Work item
Copy the records below exactly as they appear.

Material for this exercise
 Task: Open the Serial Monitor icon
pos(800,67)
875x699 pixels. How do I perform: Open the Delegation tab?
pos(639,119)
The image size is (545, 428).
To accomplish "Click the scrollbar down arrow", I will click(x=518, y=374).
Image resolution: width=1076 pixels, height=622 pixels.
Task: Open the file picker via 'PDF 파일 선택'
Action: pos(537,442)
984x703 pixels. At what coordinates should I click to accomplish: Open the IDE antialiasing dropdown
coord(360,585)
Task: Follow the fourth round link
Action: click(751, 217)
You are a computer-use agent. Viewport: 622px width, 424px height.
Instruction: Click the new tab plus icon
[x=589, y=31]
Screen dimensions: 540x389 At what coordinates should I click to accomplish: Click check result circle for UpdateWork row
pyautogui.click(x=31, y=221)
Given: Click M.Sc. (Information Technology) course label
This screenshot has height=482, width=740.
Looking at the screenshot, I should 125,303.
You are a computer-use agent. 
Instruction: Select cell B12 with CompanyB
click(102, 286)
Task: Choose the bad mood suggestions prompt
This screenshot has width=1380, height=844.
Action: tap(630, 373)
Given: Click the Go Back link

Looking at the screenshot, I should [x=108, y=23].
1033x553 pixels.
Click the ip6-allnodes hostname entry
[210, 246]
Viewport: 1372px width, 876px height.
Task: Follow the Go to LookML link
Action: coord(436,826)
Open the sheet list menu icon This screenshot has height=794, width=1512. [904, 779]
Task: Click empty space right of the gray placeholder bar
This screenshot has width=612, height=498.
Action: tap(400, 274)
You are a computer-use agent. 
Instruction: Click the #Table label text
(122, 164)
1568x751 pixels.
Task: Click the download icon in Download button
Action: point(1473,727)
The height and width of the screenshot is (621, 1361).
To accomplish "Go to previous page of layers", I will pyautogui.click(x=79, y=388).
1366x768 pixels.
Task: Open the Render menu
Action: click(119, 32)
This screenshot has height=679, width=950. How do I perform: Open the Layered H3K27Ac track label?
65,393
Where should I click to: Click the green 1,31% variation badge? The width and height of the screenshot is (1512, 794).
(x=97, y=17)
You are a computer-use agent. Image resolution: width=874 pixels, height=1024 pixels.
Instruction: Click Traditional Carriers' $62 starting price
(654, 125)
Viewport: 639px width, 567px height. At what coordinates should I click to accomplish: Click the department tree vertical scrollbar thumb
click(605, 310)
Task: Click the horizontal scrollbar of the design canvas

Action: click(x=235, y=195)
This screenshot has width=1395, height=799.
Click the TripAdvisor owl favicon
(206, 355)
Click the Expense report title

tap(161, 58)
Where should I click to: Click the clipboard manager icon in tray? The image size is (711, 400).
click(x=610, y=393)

Task solution
 Task: Open the Serial Monitor icon
pos(800,67)
875x699 pixels. How do I perform: Open the Delegation tab?
pos(639,119)
The image size is (545, 428).
To accomplish "Click the scrollbar down arrow", I will click(x=518, y=374).
Image resolution: width=1076 pixels, height=622 pixels.
Task: Open the file picker via 'PDF 파일 선택'
Action: pos(537,442)
984x703 pixels. At what coordinates should I click to accomplish: Open the IDE antialiasing dropdown
coord(360,585)
Task: Follow the fourth round link
Action: click(751, 217)
You are a computer-use agent. Viewport: 622px width, 424px height.
Instruction: Click the new tab plus icon
[x=589, y=31]
Screen dimensions: 540x389 At what coordinates should I click to accomplish: Click check result circle for UpdateWork row
pyautogui.click(x=31, y=221)
Given: Click M.Sc. (Information Technology) course label
This screenshot has height=482, width=740.
Looking at the screenshot, I should 125,303.
You are a computer-use agent. 
Instruction: Select cell B12 with CompanyB
click(102, 286)
Task: Choose the bad mood suggestions prompt
This screenshot has width=1380, height=844.
Action: tap(630, 373)
Given: Click the Go Back link

Looking at the screenshot, I should [x=108, y=23].
1033x553 pixels.
Click the ip6-allnodes hostname entry
[210, 246]
Viewport: 1372px width, 876px height.
Task: Follow the Go to LookML link
Action: coord(436,826)
Open the sheet list menu icon This screenshot has height=794, width=1512. [904, 779]
Task: Click empty space right of the gray placeholder bar
This screenshot has width=612, height=498.
Action: tap(400, 274)
You are a computer-use agent. 
Instruction: Click the #Table label text
(122, 164)
1568x751 pixels.
Task: Click the download icon in Download button
Action: point(1473,727)
The height and width of the screenshot is (621, 1361).
To accomplish "Go to previous page of layers", I will pyautogui.click(x=79, y=388).
1366x768 pixels.
Task: Open the Render menu
Action: click(119, 32)
This screenshot has height=679, width=950. How do I perform: Open the Layered H3K27Ac track label?
65,393
Where should I click to: Click the green 1,31% variation badge? The width and height of the screenshot is (1512, 794).
(x=97, y=17)
You are a computer-use agent. Image resolution: width=874 pixels, height=1024 pixels.
Instruction: Click Traditional Carriers' $62 starting price
(654, 125)
Viewport: 639px width, 567px height. At what coordinates should I click to accomplish: Click the department tree vertical scrollbar thumb
click(605, 310)
Task: Click the horizontal scrollbar of the design canvas

Action: click(x=235, y=195)
This screenshot has width=1395, height=799.
Click the TripAdvisor owl favicon
(206, 355)
Click the Expense report title

tap(161, 58)
Where should I click to: Click the clipboard manager icon in tray? The image size is (711, 400).
click(x=610, y=393)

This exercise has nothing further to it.